Man, I don’t know if I’m more sad we had to move away from California for a while, or relieved that I won’t have to go through all the hand-wringing and stress of the next six months until the election.

That said, I do want to move back to California eventually, as I love it there, and I hope the amendment fails and the court’s decision stands. I’ll be trying to do what awareness support I can from the other side of the country.

Ben in Oakland

May 27th, 2008

I would have to say that I am optimistic. I think it is possible we can win, though I would agree that it is not likely. 30 years ago, when I fought against the briggs initiative that would have banned gay teachers, the figures were much the same, By election time, we turned it around to a 57-43 victory. 30 years ago!

It all depends on these factors:

1) Who comes out against. Reagan was, and that made a difference.

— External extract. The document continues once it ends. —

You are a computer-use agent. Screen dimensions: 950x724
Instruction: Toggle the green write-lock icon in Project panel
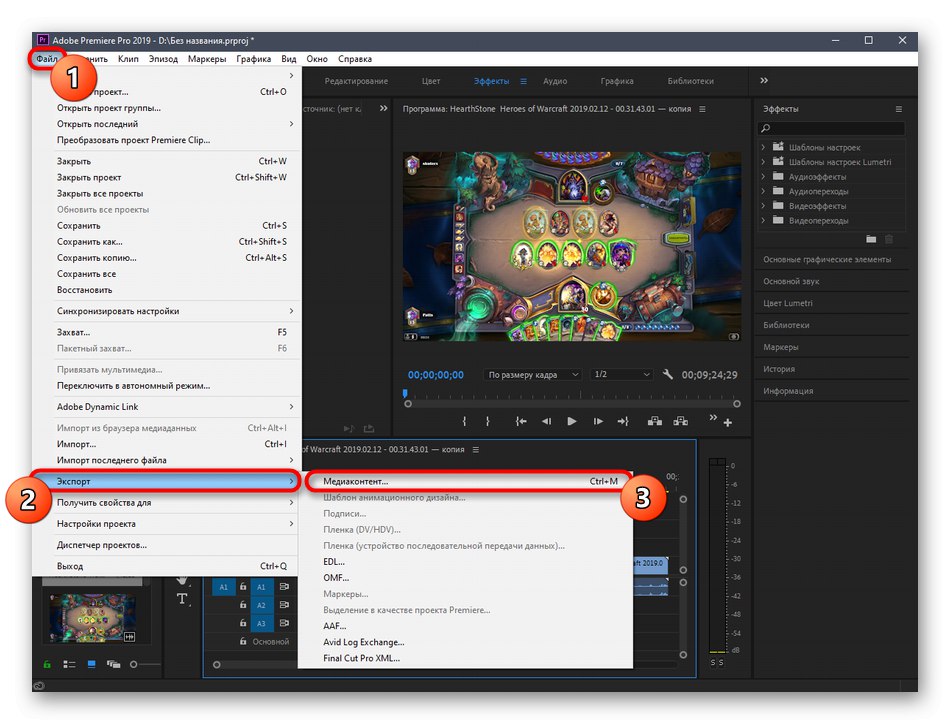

2) how much money is available. Send you dollars to Equality California, not national organzations. They need it the most. I would hope that people like david Geffen, Barbara streisand, Stevne spielberg, and a host of others make the commitment, not only of their money, but their names.

3) Who comes out of the closet. not just celebrities, but ordinary people. One of the things that hapened was lots of ordinary people came out in droves. I myself came out to the last three people that were important to me, afraid of their reaction, but knowing that it was a personal and political necessity.

4) who else lends their support. Anyone know Oprah?

5) and most important of all what kind of campaign they run. If they do what they did with Prop. 22– hey everyone, lets be nice and tolerant and diverse– then we don’t have a chance. When I saw what they were doing, I refused to donate money, because the strategy had been tried before and just does not work.

They need to show the real impact– people with kids, people unable to get pensions and health insurance, people together for 40 years with less rights than Brittany and jason had for the 15 hours the were married.

and they need to confront the issue of prejudice and homohatred full on, especially the religious issues. Sally Kern would be the perfect poster girl.

No one is ever going to convince the people who are irretrievably poisoned by their hate and fear. no one is ever going to reach the people who make their livings and political power by trashing gay people and our lives. No one is ever going to reach the people who support their prejudices by cherry-picking the bible to suit their purposes.and we shouldn’t waste our time trying.

But I think there are a lot of people who are undecided on the matter, and even some of the ones who are ‘decided’ are still open.

Bob Schwartz

May 28th, 2008

Ben is correct. There is a large group of uncommitted, undecided folk in the middle, certainly including “soft” current support to the (likely) ballot referrendum. The campaign against the referrendum needs to condemn our opponents as bigots against civil equality. It needs to mobilize our own gay community (and our allies) to take a public, out-of-the-closet stance, and get out to vote.

No more Mr. Nice Guy. Demand respect by standing up to fight. Americans respect fighters.


May 28th, 2008

Timothy, thanks for posting this information. Hey, a new poll reported today shows a slim majority of Californians actualy *in favor* of gay marriage. See the link below:



May 29th, 2008

There’s an important difference between what happened in 2000 and what might happen this year: Prop. 22 was on the ballot of a primary election which had a low turnout (about 20% of registered voters). That’s always going to favor the side that feels the strongest about the issue, and on most gay issues, that’s the antis. But this year’s general election is expected to have record turnout, so both the pros and the antis will be voting.